Enfin une bonne nouvelle dans cette actualité internationale si sombre et confuse. La victoire éclatante du parti Tisza aux élections législatives d’hier, remportant les deux tiers des sièges au parlement, et mettant fin aux 16 années de pouvoir de Viktor Orban. Il se caractérisait par son hostilité aux minorités ethniques, son soutien indéfectible à la Russie et sa remise en cause permanente de l’Etat de droit : libertés publiques, liberté d’opinion, justice. …Ce sera un long mais urgent travail pour le nouveau Premier ministre, Peter Magyar, de détricoter tout le sale boulot fait par Orban. Il lui faudra aussi remettre sur pied l’économie mise à mal par la précédente gestion hasardeuse, avec une inflation massive, une corruption généralisée et une économie exsangue.
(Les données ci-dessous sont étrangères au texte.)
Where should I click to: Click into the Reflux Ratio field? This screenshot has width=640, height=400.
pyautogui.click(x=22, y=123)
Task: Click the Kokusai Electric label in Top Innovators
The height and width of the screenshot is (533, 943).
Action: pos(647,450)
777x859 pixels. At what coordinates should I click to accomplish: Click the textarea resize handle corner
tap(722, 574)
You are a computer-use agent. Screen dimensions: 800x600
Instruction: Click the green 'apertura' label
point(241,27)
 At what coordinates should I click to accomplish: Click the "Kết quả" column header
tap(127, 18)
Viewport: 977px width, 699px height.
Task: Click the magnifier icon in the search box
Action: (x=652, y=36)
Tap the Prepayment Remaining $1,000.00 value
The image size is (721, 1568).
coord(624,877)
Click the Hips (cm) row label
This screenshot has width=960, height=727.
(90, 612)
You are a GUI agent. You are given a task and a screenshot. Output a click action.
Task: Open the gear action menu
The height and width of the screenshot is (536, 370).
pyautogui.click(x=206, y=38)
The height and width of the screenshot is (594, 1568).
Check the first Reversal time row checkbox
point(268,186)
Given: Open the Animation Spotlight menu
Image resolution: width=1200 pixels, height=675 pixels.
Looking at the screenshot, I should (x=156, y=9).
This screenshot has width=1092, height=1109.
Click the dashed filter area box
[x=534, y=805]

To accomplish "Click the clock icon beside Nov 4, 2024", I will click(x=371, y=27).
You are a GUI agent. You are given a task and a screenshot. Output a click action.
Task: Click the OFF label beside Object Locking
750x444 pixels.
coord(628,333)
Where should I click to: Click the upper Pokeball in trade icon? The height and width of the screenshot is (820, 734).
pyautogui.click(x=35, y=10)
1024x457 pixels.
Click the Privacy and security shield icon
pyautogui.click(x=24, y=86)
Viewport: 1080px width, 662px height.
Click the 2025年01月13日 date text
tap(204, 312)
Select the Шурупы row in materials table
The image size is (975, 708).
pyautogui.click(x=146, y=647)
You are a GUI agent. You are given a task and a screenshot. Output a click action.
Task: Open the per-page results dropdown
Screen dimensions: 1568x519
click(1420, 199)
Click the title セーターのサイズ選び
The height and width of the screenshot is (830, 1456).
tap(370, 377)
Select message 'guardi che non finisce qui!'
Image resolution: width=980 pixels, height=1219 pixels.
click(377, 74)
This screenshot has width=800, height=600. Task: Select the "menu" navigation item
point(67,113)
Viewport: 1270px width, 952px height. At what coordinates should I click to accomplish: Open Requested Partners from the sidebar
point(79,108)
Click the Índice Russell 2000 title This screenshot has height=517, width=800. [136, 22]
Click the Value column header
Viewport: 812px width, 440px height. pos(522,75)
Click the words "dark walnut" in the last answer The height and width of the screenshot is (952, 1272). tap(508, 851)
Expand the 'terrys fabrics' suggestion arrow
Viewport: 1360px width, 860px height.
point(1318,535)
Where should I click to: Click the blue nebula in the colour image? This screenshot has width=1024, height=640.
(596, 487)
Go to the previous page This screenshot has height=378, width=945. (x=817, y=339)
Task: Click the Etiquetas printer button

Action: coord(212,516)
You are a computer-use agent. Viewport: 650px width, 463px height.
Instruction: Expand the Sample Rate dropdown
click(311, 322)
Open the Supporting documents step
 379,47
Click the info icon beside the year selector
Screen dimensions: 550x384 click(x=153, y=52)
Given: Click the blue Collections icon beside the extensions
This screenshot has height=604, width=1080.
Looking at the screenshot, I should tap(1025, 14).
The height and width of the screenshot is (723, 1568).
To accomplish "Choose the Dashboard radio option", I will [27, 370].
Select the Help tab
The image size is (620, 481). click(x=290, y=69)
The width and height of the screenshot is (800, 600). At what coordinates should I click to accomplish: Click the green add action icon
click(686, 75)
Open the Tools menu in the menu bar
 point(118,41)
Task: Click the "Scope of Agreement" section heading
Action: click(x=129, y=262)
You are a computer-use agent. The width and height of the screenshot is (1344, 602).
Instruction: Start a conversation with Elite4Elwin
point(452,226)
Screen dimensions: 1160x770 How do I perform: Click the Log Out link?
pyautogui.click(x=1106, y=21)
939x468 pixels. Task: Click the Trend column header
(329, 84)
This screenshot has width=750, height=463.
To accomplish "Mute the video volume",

Avec cette défaite d’un parti nationaliste et souverainiste, la Russie perd un allié sûr qui lui transmettait tous les documents et débats du Conseil européen (dixit Lavrov lui-même). En même temps, l’équipe de voyous de la Maison-Blanche se voit privée d’un bon ami que le vice -président Vance (un sale coco celui-là) était venu soutenir. La Hongrie sabotait autant que possible les décisions de l’Union européenne, ce qui ne pouvait que ravir les Trumpistes si hostiles à l’Europe. Orban était aussi un adversaire féroce de l’Ukraine et lui refusait toute aide militaire ou autre. Il soutenait également les forces impérialistes russes, de manière plus discrète car la Hongrie est membre de l’Union.
La victoire de Tisza est donc une excellente nouvelle pour Zelensky et une bien mauvaise nouvelle pour Netanyahu.
Magyar dispose d’une majorité suffisamment forte pour pouvoir modifier la Constitution et la rendre plus démocratique (pas plus de deux mandats pour le Premier ministre, indépendance de la justice et des juges, idem pour les hauts fonctionnaires et les médias publics). Il s’est engagé de manière très forte en faveur d’une Hongrie prenant toute sa place dans la construction européenne, même s’il a marqué sa réticence au prêt de 90 milliards d’euros de l’Union à l’Ukraine.
Espérons qu’il changera d’avis et sera un moteur d’une Europe conquérante.